One of my current favorite TV shows is Brooklyn Nine-Nine, created by Michael Schur (and Dan Goor, but he’s not as well known). Yes, this is the same legend of a man who created The Office (US), Parks & Recreation, and The Good Place—all of them amazing shows. However, the show was (very briefly) cancelled and removed from its position on Fox Television earlier this year. Now, if you’re caught up with The Interwebs™, then you know that the show has now been picked up by NBC and will be going for its sixth season soon. The reason behind NBC’s saving grace move was the public outrage that followed the show’s cancellation, with trending tags on Twitter and Tumblr and everywhere, honestly, leading to the current joy that fills the hearts of everyone who loves the show. However, this is not possible for every show that gets cancelled. Even Sense8 was only able to squeeze a season finale out of Netflix (it’s really good, if you haven’t seen it).

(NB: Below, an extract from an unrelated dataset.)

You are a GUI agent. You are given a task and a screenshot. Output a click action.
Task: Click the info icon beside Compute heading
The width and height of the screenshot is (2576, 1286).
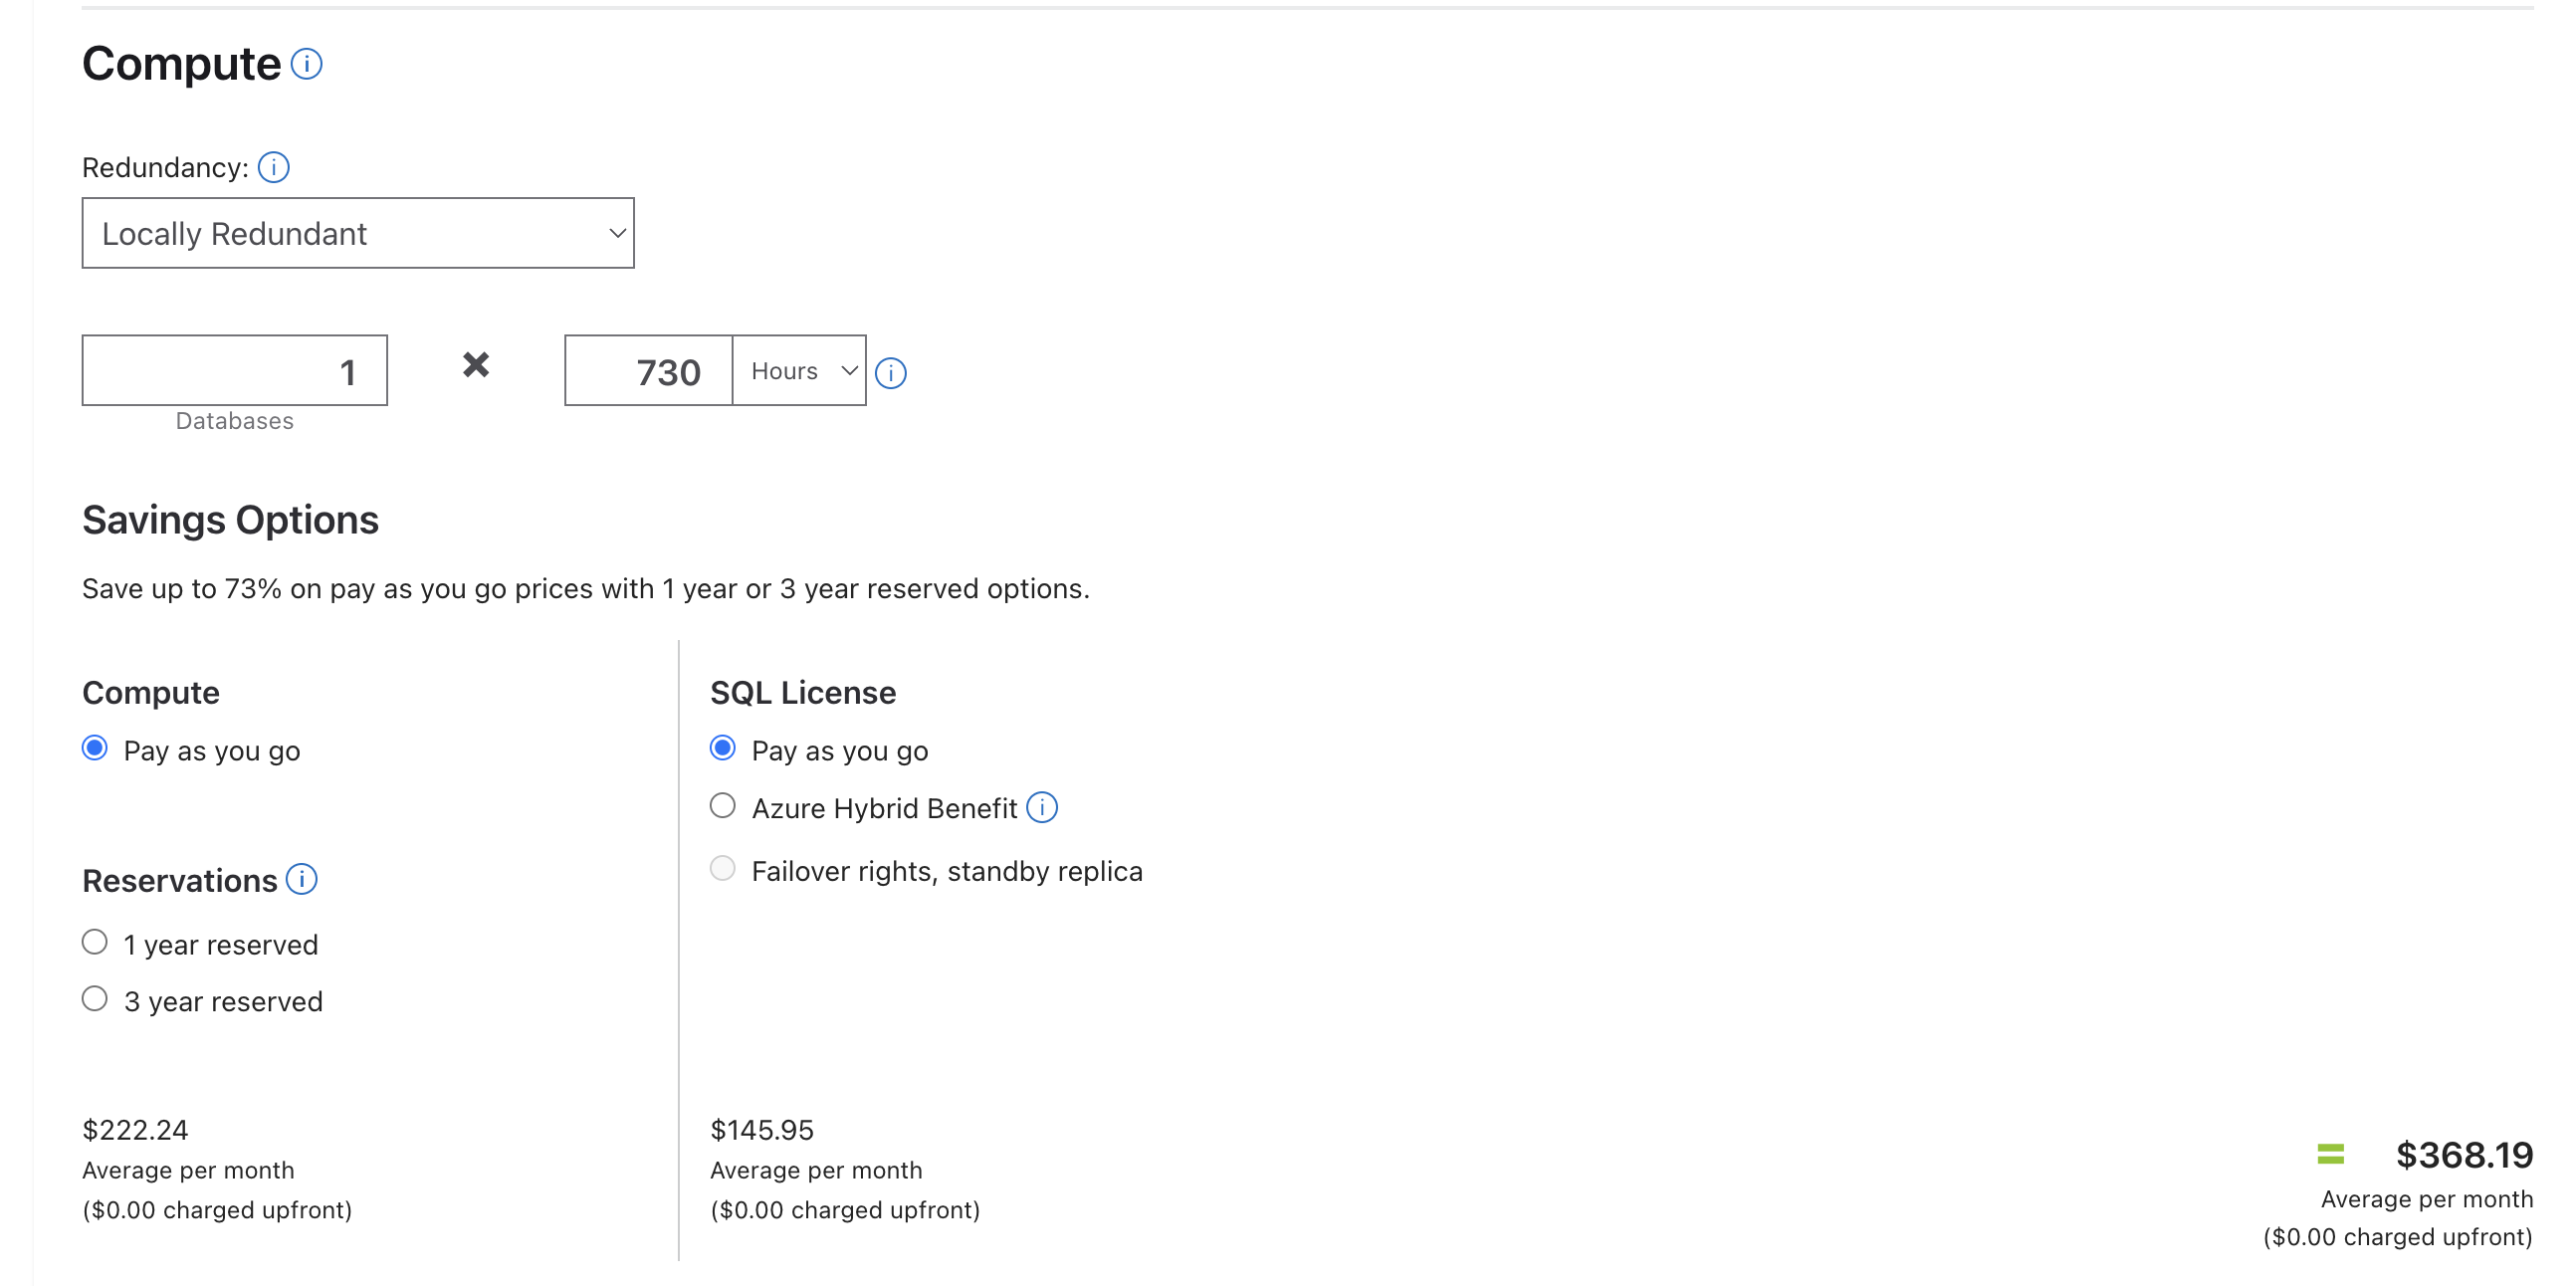pos(306,64)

Now Fox is at it again with the cancellations, effectively cutting several shows from the fall run, including New Girl, The Mick, Ghosted, and The X-Files, and here’s the thing: as an avid television watcher/obsessor, I noticed a trend among the shows they were canceling; a lot of them were extremely, and successfully, diverse, both in topic and in cast. New Girl had a specific scene that I loved, in which one of the black protagonists gets a job as a police officer and has to explain to his non-black friend why he is struggling with the position as a black man. Ghosted is the story of two men who end up working for a secret government agency that tracks “unearthly phenomenons” and other things, indulging everyone who still wants to talk about multiverses and tesseracts outside of Marvel. And then there’s The X-Files and just…how dare you cancel The X-Files?
However, there are other factors for these cancellations that the station has pointed out, and must be taken into account when judging the choices made by the parties involved in the cancellation process. First, although some of the shows were iconic and diverse, which I discussed previously, and had interesting subject matter—they are genuinely canceling The X-Files and Last Man on Earth—it is possible that the viewers just didn’t watch them as much. Second, the television channel wasn’t getting as much traffic anyway, especially post-B99 debacle, including the fact that not many people actually sit down in front of a TV screen and turn on channel whatever on Thursdays at 8/7 central. It’s much easier in this day and age to open up your preferred electronic and access whatever you want on Netflix, Hulu, Amazon Prime, Google Play, Crunchyroll, KissAnime, and many more (possibly illegal) sites. My original theory, which was mostly formed out of pure outrage and confusion, was that the television company was starting to turn towards the direction of Fox News, and that led to some very unnerving trains of thought regarding TV shows about Trump’s greatness (but we won’t get into that now).
Either way, Fox is starting to lose support, but I think that if the same people who convinced some of these shows to go on air in the first place are still in the writer’s room, then maybe the station will be salvaged. And if not, there’s always NBC.